── DATA SHOWN

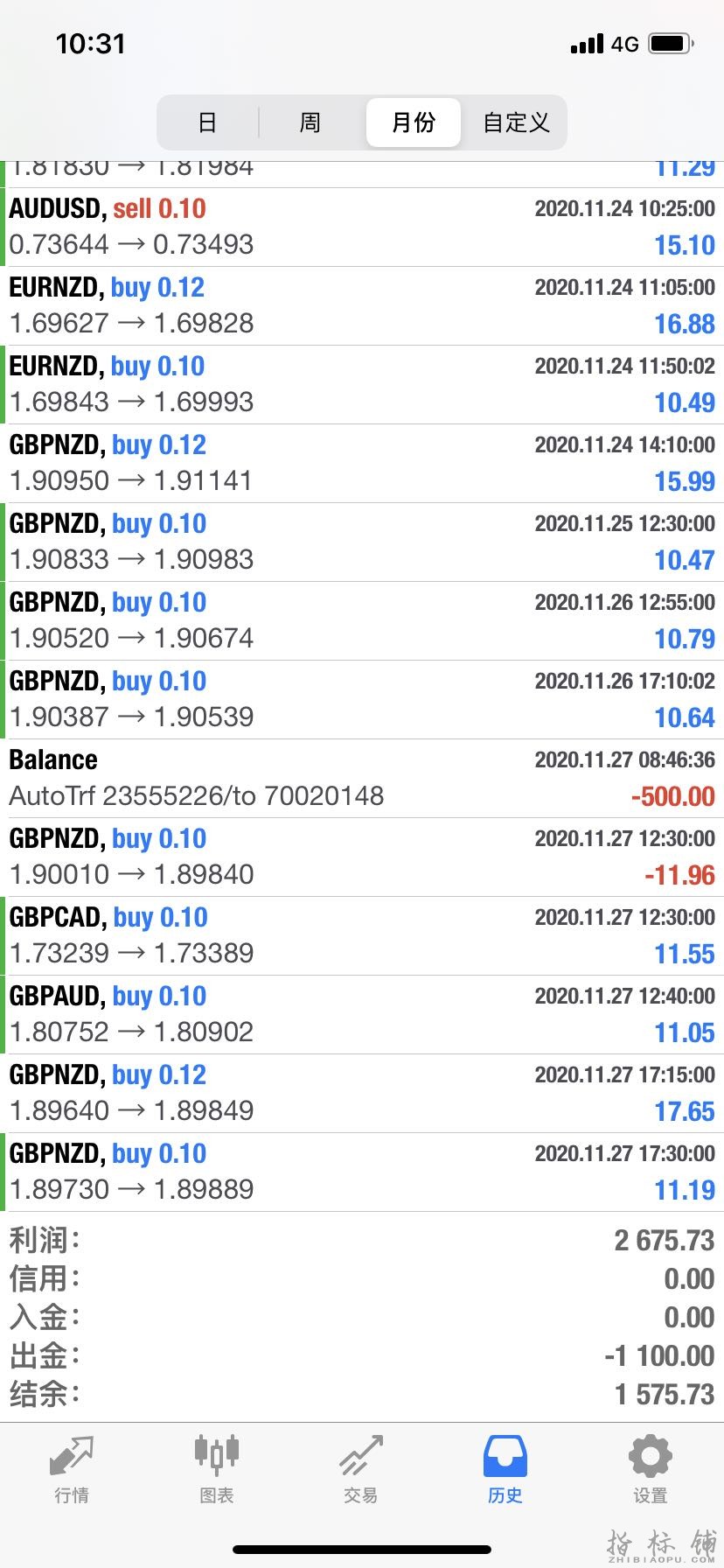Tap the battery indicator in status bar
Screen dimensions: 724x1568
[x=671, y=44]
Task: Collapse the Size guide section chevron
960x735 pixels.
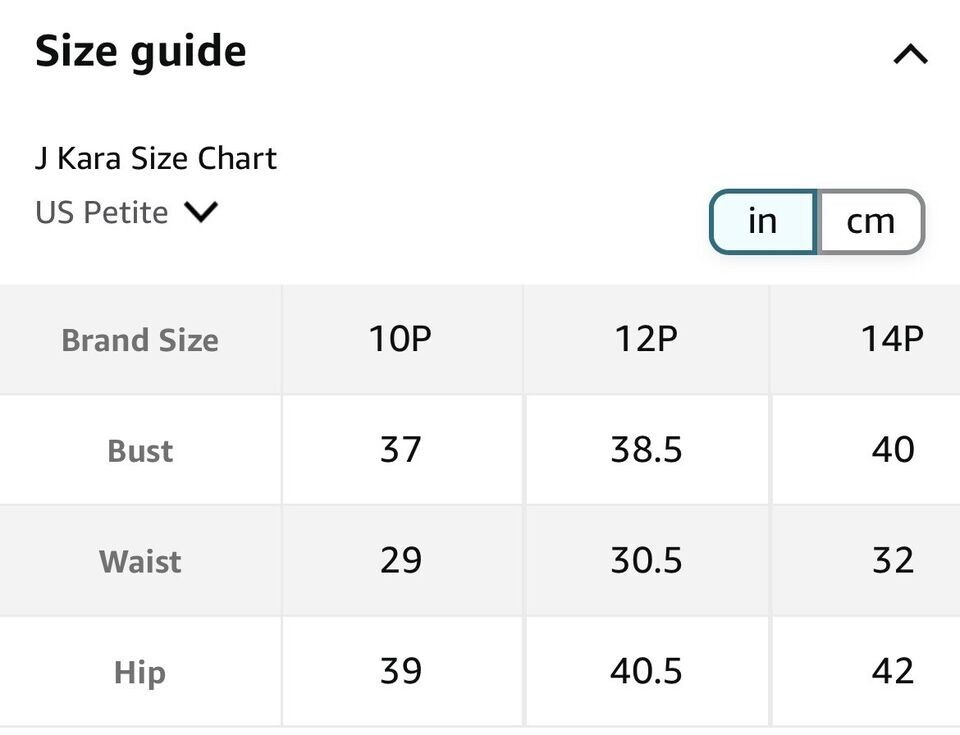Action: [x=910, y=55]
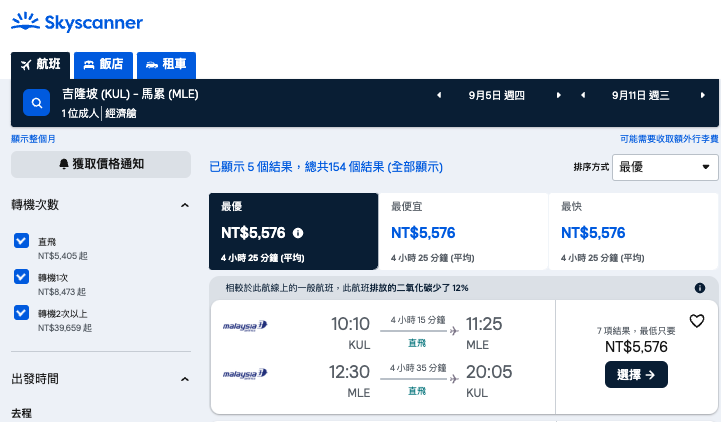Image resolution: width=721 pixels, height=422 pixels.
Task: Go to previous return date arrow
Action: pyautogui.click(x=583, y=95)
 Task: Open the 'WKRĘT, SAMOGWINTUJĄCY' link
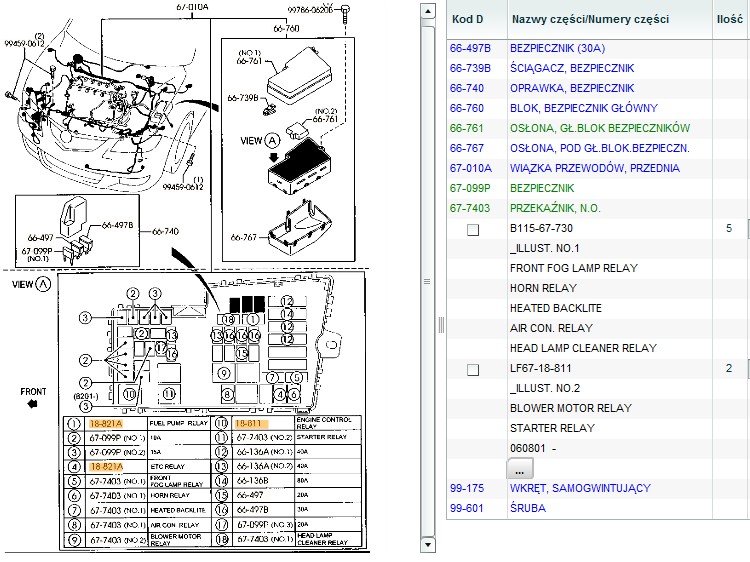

────
── DATA SHOWN

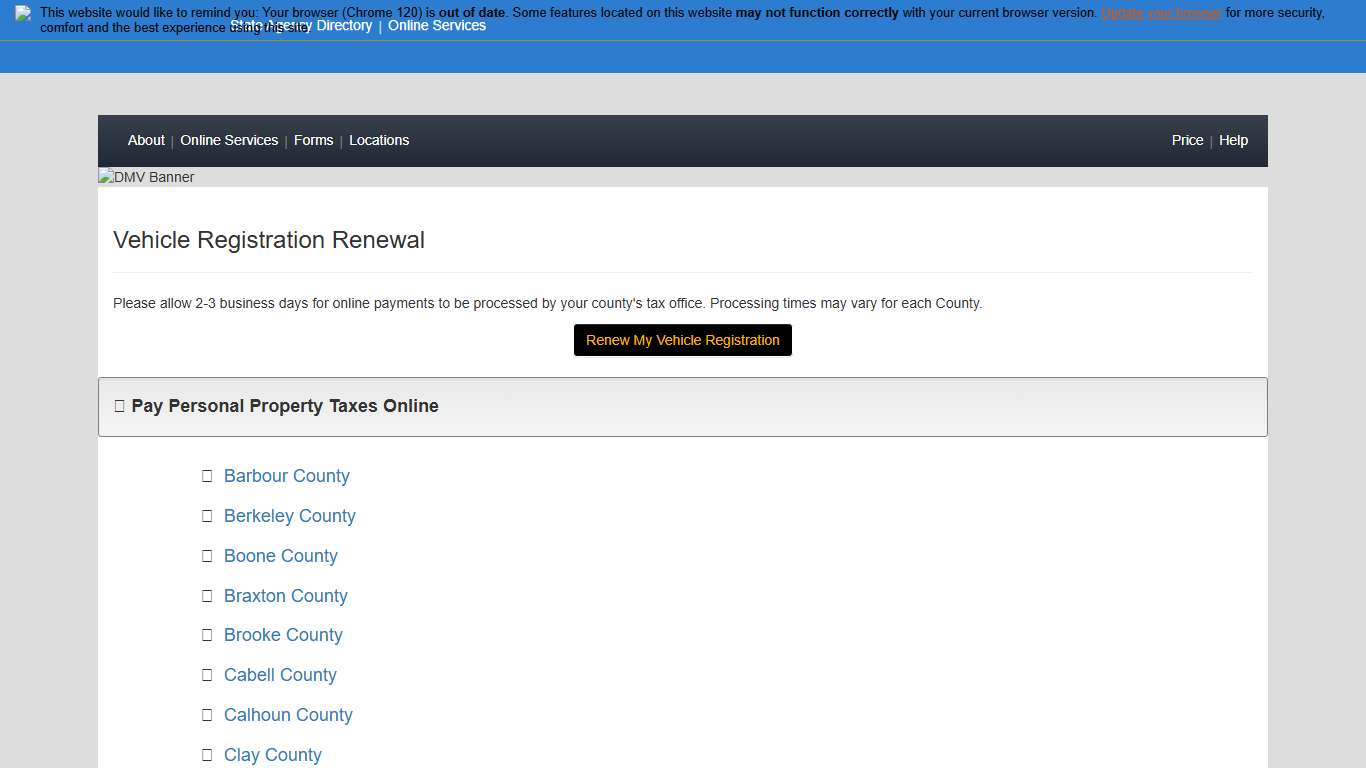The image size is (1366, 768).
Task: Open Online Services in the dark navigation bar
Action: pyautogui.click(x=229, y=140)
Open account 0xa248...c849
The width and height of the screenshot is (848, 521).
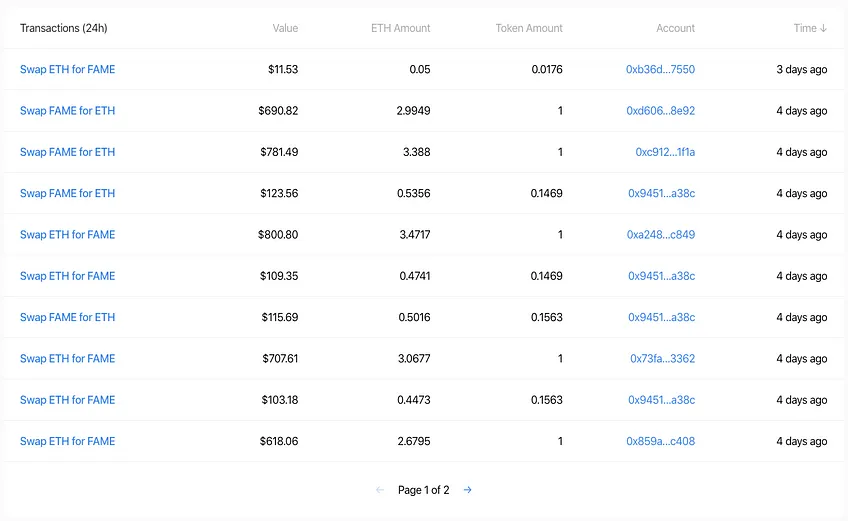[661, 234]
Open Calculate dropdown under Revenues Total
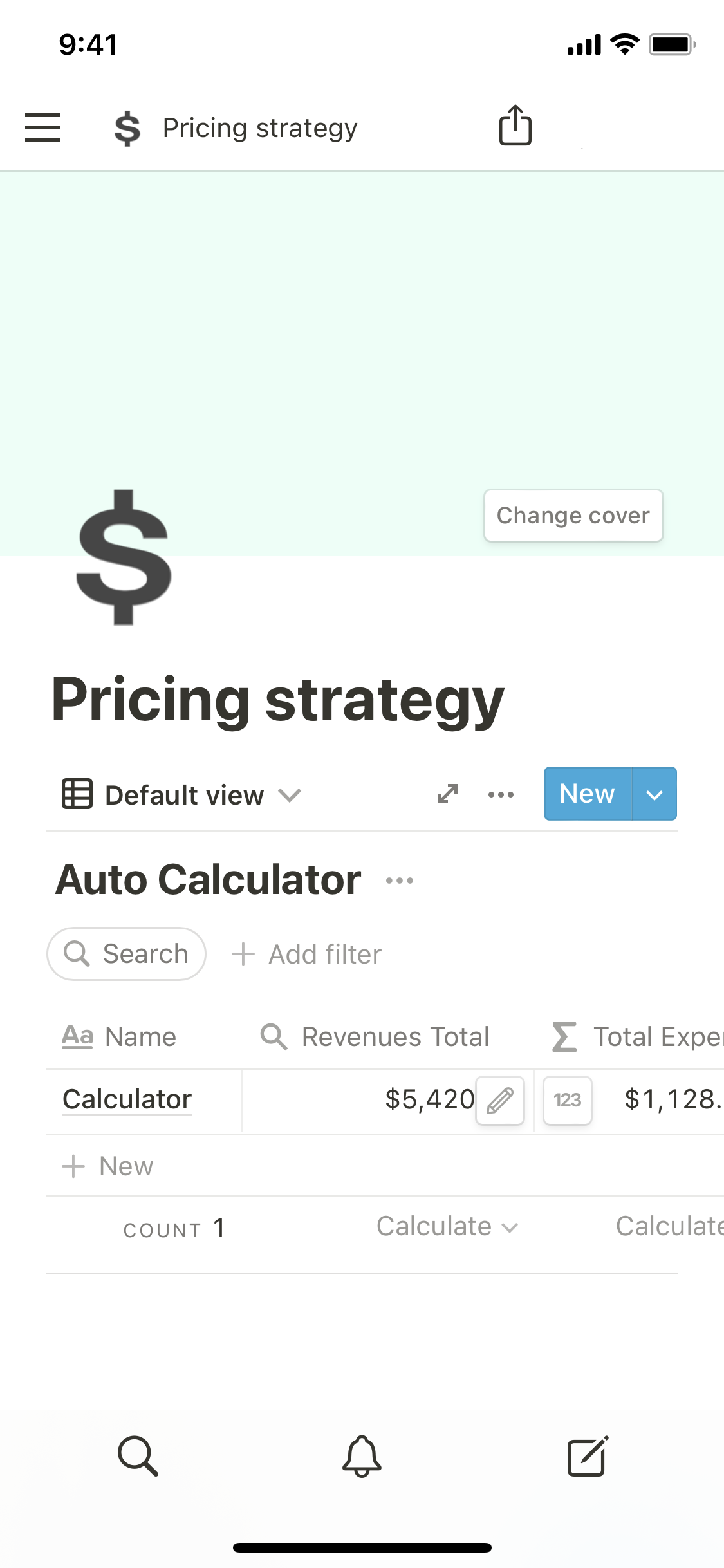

────

__DIRECTIONS FOR THIS TASK__. Copy exactly the part of the material above that opens with the line containing "Open account 0xa248...c849" and closes with the line containing "Open Calculate dropdown under Revenues Total", ends included. Drop the images.

__RESPONSE TO THIS EXERCISE__.
Open account 0xa248...c849
The width and height of the screenshot is (848, 521).
[661, 234]
Open Calculate dropdown under Revenues Total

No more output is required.